EKA Erzgebirgsklinikum Annaberg gGmbH

Lauschangriff - wenn das Gehör versagt

Chefarzt Dr. med. Hilger von der Klinik für Hals-,Nasen- und Ohrenheilkunde, Kopf- und Halschirurgie Stollberg im Gespräch mit Katja Lippmann-Wagner vom Radio Erzgebirge

06.12.2019

In einer gut besuchten Gesundheitsakademie referierte Dr. med. Hilger aus Stollberg, Chefarzt einer der wenigen HNO-Kliniken in Sachsen, zu diesem Thema. Schwerhörigkeit erreicht spätestens im Alter fast jeden. Informationsverlust und Missverständnisse sind unmittelbare Folgen. Angst und Konzentrationsstörungen können zum Rückzug und zur Isolation des Betroffenen führen. Auch Depressionen können als Folge entstehen. Dass Knalltraumata ebenso wie dauerhaft zu hoher Schallpegel zu akuter Schwerhörigkeit führen können, ist bekannt. Ist die Schwerhörigkeit einmal eingetreten, ist die Ursache zu diagnostizieren. Operationen können zu Hörverbesserungen führen, wenn eine Veränderung an der Gehörknöchelchenkette oder eine chronische Entzündung des Mittelohres vorliegt. Ansonsten besteht die Möglichkeit einer Hörgeräteversorgung, deren Qualität sich in den letzten Jahren stetig verbessert hat. Neue, aktive Mittelohrimplantate setzen direkt an den Gehörknöchelchen oder der Gehörschnecke an und erzeugen anstelle von Luftschwingungen Vibrationen und ermöglichen so das Hören.

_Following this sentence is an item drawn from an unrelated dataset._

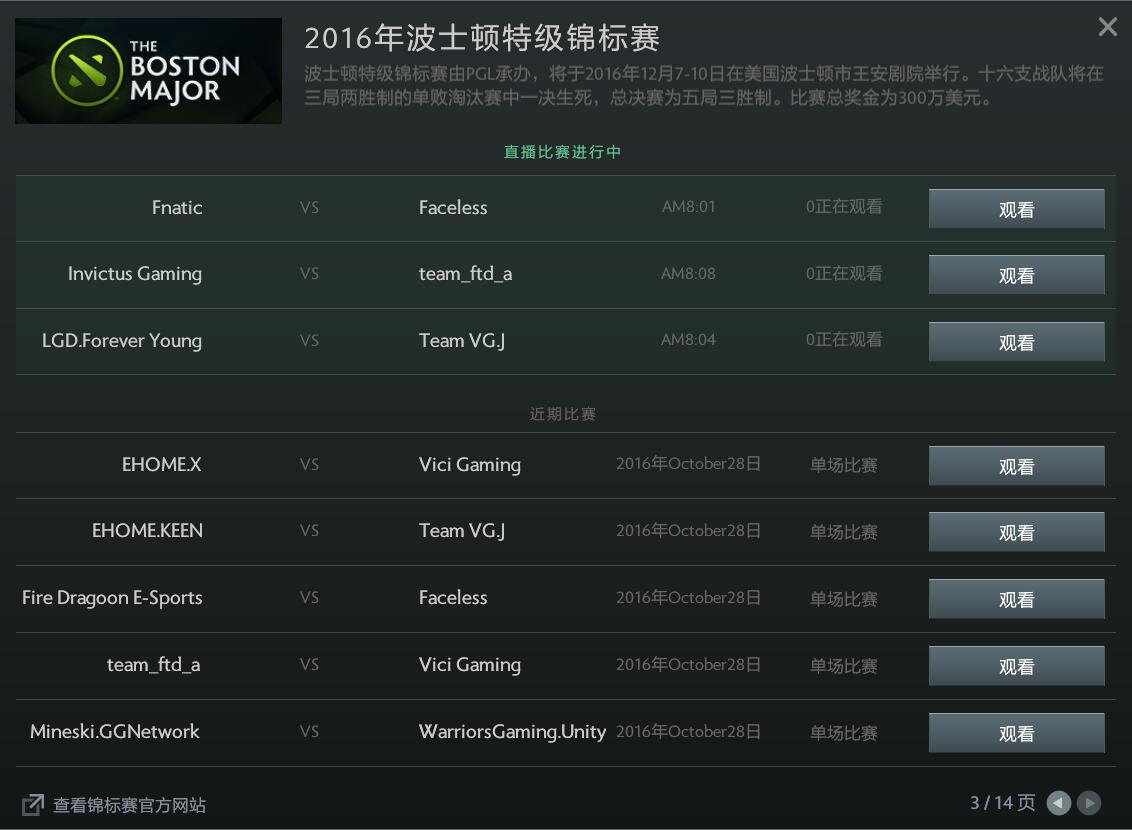This screenshot has height=830, width=1132.
Task: Click 观看 for EHOME.KEEN vs Team VG.J
Action: coord(1016,533)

Knochenhörgeräte nutzen ebenfalls Vibrationen und leiten diese auf den Schädelknochen hinter dem Ohr weiter direkt ins Innenohr. Ein Cochleaimplantat einzusetzen, ist eine anspruchsvolle Operation. Dabei wird eine elektronische Hörprothese ins menschliche Innenohr (lat. Cochlea) eingebracht, um das Hörvermögen des Patienten wiederherzustellen. Wenn Sie oder Ihre Angehörige merken, dass Sie schlechter hören, gehen Sie zum HNO-Arzt Ihres Vertrauens. Vereinsamung durch Schwerhörigkeit muss nicht sein, es gibt genügend Möglichkeiten, diese auszugleichen, so Chefarzt  Dr. med. Hilger.